### Material provided
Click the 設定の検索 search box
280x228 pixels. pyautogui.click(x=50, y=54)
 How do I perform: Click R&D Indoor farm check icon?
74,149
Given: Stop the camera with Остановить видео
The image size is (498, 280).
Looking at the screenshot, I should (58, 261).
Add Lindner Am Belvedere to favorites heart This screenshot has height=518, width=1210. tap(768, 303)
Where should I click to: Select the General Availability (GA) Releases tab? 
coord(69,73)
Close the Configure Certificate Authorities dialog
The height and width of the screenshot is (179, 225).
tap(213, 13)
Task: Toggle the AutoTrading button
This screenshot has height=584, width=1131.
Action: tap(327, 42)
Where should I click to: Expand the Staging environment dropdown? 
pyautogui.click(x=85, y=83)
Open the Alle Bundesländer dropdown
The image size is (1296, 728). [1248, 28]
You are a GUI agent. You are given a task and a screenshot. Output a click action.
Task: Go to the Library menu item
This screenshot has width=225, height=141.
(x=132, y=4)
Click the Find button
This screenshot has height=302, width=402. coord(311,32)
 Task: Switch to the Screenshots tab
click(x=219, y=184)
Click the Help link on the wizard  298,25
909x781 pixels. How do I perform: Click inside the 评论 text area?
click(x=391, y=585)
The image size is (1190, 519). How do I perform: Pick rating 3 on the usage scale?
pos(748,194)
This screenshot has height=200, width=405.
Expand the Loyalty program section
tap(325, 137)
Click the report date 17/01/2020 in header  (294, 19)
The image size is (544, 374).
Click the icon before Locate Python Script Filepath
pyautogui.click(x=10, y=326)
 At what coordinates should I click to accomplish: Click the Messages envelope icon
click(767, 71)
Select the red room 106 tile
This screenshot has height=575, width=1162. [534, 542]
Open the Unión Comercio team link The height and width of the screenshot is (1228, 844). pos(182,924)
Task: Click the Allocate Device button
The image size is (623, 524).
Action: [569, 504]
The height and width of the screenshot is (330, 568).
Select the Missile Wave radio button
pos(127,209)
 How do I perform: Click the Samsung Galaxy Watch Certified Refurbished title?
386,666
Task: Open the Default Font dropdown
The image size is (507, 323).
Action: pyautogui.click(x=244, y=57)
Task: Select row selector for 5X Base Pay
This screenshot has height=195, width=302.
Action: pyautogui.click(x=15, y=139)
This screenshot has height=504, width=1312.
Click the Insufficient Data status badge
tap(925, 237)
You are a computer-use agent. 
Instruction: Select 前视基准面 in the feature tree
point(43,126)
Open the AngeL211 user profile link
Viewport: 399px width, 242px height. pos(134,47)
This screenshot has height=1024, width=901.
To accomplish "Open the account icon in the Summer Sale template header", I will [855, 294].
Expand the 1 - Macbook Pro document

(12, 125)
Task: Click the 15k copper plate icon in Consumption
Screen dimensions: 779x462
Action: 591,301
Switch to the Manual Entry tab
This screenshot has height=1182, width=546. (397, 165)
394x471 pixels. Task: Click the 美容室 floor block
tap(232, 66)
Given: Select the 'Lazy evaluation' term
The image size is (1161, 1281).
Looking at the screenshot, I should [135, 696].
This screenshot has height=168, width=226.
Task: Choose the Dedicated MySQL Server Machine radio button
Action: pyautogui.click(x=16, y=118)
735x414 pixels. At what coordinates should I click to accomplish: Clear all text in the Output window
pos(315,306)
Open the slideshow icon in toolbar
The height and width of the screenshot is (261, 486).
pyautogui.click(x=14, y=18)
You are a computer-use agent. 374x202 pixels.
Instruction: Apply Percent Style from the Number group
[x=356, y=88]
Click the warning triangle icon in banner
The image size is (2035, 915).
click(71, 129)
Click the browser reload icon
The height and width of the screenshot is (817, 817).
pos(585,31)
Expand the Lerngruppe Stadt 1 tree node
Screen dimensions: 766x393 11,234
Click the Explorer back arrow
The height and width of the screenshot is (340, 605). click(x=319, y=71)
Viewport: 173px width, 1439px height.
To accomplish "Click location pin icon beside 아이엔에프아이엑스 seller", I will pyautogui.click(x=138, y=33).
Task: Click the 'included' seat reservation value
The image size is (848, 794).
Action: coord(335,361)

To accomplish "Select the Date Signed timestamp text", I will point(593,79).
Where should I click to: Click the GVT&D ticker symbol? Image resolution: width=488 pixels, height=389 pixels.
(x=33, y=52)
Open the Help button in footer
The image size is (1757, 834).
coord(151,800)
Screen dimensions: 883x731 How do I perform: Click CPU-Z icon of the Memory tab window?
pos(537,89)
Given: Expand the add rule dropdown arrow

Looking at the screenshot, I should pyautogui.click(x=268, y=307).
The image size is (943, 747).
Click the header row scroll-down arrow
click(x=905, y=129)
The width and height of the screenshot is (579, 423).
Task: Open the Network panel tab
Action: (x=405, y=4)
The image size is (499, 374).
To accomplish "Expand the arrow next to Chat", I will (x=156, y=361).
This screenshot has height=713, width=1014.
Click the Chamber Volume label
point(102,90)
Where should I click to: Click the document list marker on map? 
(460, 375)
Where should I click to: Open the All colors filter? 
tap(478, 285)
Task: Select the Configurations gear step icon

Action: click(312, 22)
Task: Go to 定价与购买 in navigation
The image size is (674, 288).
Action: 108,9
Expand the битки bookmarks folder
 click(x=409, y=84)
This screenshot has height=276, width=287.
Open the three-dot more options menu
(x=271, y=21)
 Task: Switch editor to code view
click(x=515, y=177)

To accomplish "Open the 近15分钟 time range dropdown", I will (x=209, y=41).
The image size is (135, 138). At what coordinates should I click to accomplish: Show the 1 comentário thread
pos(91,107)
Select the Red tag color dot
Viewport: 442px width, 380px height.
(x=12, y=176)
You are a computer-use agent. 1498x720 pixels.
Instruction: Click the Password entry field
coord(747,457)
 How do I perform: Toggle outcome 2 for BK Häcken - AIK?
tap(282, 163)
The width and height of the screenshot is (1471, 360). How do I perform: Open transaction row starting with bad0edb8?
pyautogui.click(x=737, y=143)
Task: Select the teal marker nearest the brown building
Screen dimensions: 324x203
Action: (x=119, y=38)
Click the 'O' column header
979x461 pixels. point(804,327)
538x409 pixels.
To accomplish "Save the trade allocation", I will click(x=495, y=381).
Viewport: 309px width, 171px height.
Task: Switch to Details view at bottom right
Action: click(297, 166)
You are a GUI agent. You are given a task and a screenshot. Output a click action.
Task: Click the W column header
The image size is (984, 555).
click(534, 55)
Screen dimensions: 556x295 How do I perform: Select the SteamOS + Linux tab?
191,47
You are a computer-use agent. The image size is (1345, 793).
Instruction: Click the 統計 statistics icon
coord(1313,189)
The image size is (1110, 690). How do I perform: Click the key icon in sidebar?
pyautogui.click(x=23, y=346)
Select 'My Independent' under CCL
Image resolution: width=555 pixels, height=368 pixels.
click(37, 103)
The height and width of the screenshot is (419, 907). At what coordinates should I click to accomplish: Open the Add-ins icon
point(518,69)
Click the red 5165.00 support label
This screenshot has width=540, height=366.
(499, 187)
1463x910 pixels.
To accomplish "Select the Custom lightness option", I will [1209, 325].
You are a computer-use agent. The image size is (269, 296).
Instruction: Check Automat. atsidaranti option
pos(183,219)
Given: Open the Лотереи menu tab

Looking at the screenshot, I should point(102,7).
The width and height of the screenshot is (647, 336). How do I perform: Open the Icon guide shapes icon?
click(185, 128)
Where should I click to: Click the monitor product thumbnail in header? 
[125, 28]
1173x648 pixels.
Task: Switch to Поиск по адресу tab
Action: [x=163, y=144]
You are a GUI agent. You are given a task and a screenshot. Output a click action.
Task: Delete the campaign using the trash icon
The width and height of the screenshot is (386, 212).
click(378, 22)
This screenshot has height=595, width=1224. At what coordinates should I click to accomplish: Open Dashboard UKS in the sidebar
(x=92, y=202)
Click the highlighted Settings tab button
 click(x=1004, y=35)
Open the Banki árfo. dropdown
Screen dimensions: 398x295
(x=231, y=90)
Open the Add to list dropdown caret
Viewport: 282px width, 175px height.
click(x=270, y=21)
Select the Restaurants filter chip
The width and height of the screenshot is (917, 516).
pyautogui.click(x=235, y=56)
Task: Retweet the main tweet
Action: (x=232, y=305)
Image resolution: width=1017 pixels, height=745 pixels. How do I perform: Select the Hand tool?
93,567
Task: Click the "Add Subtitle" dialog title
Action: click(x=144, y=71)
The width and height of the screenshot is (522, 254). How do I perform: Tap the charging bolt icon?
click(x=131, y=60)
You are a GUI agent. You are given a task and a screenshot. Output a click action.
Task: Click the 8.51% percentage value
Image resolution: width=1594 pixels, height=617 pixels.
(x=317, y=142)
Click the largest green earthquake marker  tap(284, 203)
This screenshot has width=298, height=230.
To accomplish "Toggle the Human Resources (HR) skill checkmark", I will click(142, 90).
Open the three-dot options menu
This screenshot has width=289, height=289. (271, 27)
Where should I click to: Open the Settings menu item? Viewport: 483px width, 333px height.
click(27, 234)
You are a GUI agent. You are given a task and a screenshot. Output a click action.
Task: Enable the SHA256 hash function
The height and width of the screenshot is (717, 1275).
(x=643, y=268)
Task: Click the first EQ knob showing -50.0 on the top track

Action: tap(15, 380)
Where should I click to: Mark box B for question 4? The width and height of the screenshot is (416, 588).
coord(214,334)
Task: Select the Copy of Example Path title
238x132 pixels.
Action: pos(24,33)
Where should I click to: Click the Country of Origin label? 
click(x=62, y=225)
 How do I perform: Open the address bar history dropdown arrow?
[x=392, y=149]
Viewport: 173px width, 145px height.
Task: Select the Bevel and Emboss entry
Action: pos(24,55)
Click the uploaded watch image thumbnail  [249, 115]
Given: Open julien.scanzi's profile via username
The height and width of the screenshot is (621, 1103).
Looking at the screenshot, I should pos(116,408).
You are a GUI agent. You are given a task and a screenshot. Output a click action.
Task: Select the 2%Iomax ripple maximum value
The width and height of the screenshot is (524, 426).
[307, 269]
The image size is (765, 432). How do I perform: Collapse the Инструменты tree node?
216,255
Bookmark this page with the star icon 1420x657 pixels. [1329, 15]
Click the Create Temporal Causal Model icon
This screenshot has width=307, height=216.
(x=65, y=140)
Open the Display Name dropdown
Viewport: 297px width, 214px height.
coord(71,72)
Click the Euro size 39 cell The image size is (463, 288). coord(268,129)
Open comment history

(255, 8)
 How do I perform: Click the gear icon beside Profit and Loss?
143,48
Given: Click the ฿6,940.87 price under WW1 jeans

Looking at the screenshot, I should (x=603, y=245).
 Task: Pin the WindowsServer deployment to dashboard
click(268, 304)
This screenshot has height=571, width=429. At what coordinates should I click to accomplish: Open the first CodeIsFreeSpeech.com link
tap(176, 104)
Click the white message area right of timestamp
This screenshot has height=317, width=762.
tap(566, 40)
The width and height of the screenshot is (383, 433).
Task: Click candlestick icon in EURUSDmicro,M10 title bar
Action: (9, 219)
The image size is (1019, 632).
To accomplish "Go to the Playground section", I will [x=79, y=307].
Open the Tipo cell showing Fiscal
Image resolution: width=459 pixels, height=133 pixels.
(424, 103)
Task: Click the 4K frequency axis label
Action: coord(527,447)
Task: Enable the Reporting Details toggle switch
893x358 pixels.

### Brief
Retype exactly the lines above, from the one with "The height and width of the screenshot is (621, 1103)." through the one with "Click the white", inclusive.

### Solution for this task
The height and width of the screenshot is (621, 1103).
Looking at the screenshot, I should pos(116,408).
You are a GUI agent. You are given a task and a screenshot. Output a click action.
Task: Select the 2%Iomax ripple maximum value
The width and height of the screenshot is (524, 426).
[307, 269]
The image size is (765, 432). How do I perform: Collapse the Инструменты tree node?
216,255
Bookmark this page with the star icon 1420x657 pixels. [1329, 15]
Click the Create Temporal Causal Model icon
This screenshot has width=307, height=216.
(x=65, y=140)
Open the Display Name dropdown
Viewport: 297px width, 214px height.
coord(71,72)
Click the Euro size 39 cell The image size is (463, 288). coord(268,129)
Open comment history

(255, 8)
 How do I perform: Click the gear icon beside Profit and Loss?
143,48
Given: Click the ฿6,940.87 price under WW1 jeans

Looking at the screenshot, I should (x=603, y=245).
 Task: Pin the WindowsServer deployment to dashboard
click(268, 304)
This screenshot has height=571, width=429. At what coordinates should I click to accomplish: Open the first CodeIsFreeSpeech.com link
tap(176, 104)
Click the white message area right of timestamp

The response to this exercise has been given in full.